● What is expected
Would you please set down, word for word, the lines from the one with "[U.S. Flag Forever Stamps] (62, 1434)" through the final line of the data below, omitting any pictures?

▬▬▬▬▬▬

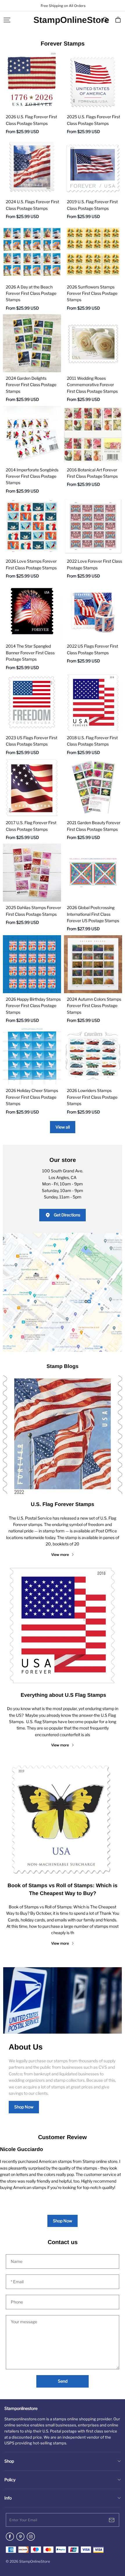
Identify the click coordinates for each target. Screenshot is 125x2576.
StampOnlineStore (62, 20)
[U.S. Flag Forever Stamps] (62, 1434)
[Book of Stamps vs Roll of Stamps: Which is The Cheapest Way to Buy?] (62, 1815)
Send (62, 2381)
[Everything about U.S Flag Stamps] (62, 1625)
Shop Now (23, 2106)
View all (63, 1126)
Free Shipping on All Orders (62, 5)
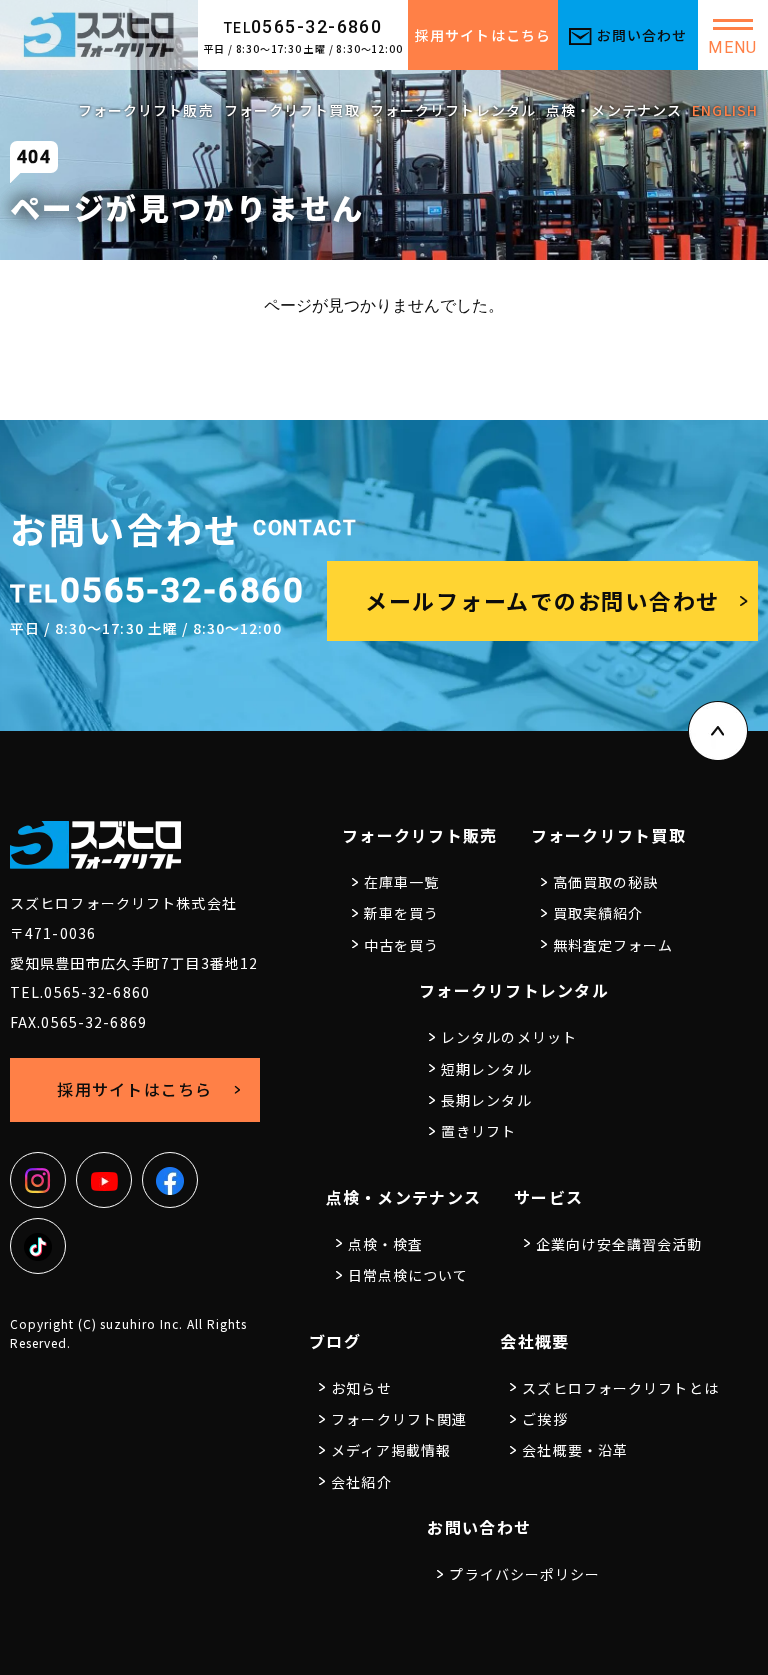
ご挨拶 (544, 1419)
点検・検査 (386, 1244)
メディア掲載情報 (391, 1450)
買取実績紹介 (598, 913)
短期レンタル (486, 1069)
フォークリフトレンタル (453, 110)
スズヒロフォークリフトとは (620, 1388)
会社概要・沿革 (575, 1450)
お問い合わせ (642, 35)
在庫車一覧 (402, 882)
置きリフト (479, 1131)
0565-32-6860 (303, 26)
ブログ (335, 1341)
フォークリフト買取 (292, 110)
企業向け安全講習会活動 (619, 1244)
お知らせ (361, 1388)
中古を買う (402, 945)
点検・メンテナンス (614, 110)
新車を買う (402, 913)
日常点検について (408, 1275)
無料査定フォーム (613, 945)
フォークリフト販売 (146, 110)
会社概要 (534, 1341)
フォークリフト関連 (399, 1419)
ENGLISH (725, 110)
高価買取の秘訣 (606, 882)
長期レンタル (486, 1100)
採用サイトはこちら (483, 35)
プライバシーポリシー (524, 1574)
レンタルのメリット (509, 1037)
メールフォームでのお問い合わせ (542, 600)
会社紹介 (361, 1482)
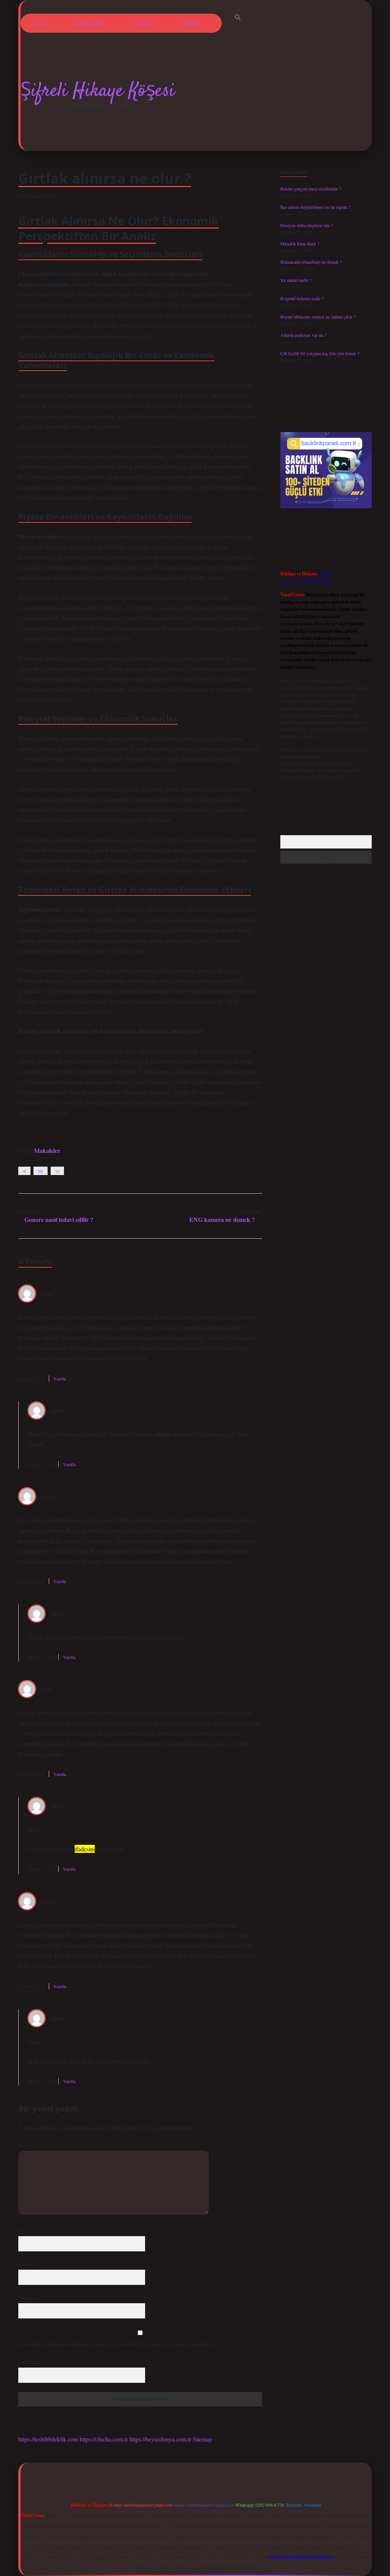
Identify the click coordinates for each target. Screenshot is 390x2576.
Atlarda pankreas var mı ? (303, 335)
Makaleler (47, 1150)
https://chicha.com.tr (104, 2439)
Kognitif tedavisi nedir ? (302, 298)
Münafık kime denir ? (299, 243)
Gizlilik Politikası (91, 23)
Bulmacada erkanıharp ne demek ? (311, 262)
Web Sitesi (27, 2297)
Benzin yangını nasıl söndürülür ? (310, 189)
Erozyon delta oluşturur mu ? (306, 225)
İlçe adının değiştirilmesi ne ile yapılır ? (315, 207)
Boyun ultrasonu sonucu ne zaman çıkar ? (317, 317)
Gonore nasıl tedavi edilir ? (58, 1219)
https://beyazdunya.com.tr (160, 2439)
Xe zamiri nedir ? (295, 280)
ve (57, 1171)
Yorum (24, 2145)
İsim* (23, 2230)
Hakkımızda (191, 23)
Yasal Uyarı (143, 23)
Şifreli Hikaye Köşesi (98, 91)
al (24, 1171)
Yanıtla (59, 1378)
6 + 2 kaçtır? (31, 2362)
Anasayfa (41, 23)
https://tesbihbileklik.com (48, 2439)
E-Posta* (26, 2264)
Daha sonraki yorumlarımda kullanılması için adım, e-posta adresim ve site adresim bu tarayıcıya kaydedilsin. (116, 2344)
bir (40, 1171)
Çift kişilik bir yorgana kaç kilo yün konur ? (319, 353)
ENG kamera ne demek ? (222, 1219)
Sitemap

▬▬▬▬▬▬

● Exercise answer
[U.S. Flag Forever Stamps] (62, 1434)
[Book of Stamps vs Roll of Stamps: Which is The Cheapest Way to Buy?] (62, 1815)
Send (62, 2381)
[Everything about U.S Flag Stamps] (62, 1625)
Shop Now (23, 2106)
View all (63, 1126)
Free Shipping on All Orders (62, 5)
ご挨拶 (544, 1419)
点検・検査 (386, 1244)
メディア掲載情報 (391, 1450)
買取実績紹介 (598, 913)
短期レンタル (486, 1069)
フォークリフトレンタル (453, 110)
スズヒロフォークリフトとは (620, 1388)
会社概要・沿革 (575, 1450)
お問い合わせ (642, 35)
在庫車一覧 (402, 882)
置きリフト (479, 1131)
0565-32-6860 (303, 26)
ブログ (335, 1341)
フォークリフト買取 (292, 110)
企業向け安全講習会活動 (619, 1244)
お知らせ (361, 1388)
中古を買う (402, 945)
点検・メンテナンス (614, 110)
新車を買う (402, 913)
日常点検について (408, 1275)
無料査定フォーム (613, 945)
フォークリフト販売 (146, 110)
会社概要 (534, 1341)
フォークリフト関連 (399, 1419)
ENGLISH (725, 110)
高価買取の秘訣 (606, 882)
長期レンタル (486, 1100)
採用サイトはこちら (483, 35)
プライバシーポリシー (524, 1574)
レンタルのメリット (509, 1037)
メールフォームでのお問い合わせ (542, 600)
会社紹介 (361, 1482)
Identify the click coordinates for each target. Screenshot is 390x2576.
Atlarda pankreas var mı ? (303, 335)
Makaleler (47, 1150)
https://chicha.com.tr (104, 2439)
Kognitif tedavisi nedir ? (302, 298)
Münafık kime denir ? (299, 243)
Gizlilik Politikası (91, 23)
Bulmacada erkanıharp ne demek ? (311, 262)
Web Sitesi (27, 2297)
Benzin yangını nasıl söndürülür ? (310, 189)
Erozyon delta oluşturur mu ? (306, 225)
İlçe adının değiştirilmesi ne ile yapılır ? (315, 207)
Boyun ultrasonu sonucu ne zaman çıkar ? (317, 317)
Gonore nasıl tedavi edilir ? (58, 1219)
https://beyazdunya.com.tr (160, 2439)
Xe zamiri nedir ? (295, 280)
ve (57, 1171)
Yorum (24, 2145)
İsim* (23, 2230)
Hakkımızda (191, 23)
Yasal Uyarı (143, 23)
Şifreli Hikaye Köşesi (98, 91)
al (24, 1171)
Yanıtla (59, 1378)
6 + 2 kaçtır? (31, 2362)
Anasayfa (41, 23)
https://tesbihbileklik.com (48, 2439)
E-Posta* (26, 2264)
Daha sonraki yorumlarımda kullanılması için adım, e-posta adresim ve site adresim bu tarayıcıya kaydedilsin. (116, 2344)
bir (40, 1171)
Çift kişilik bir yorgana kaç kilo yün konur ? (319, 353)
ENG kamera ne demek ? (222, 1219)
Sitemap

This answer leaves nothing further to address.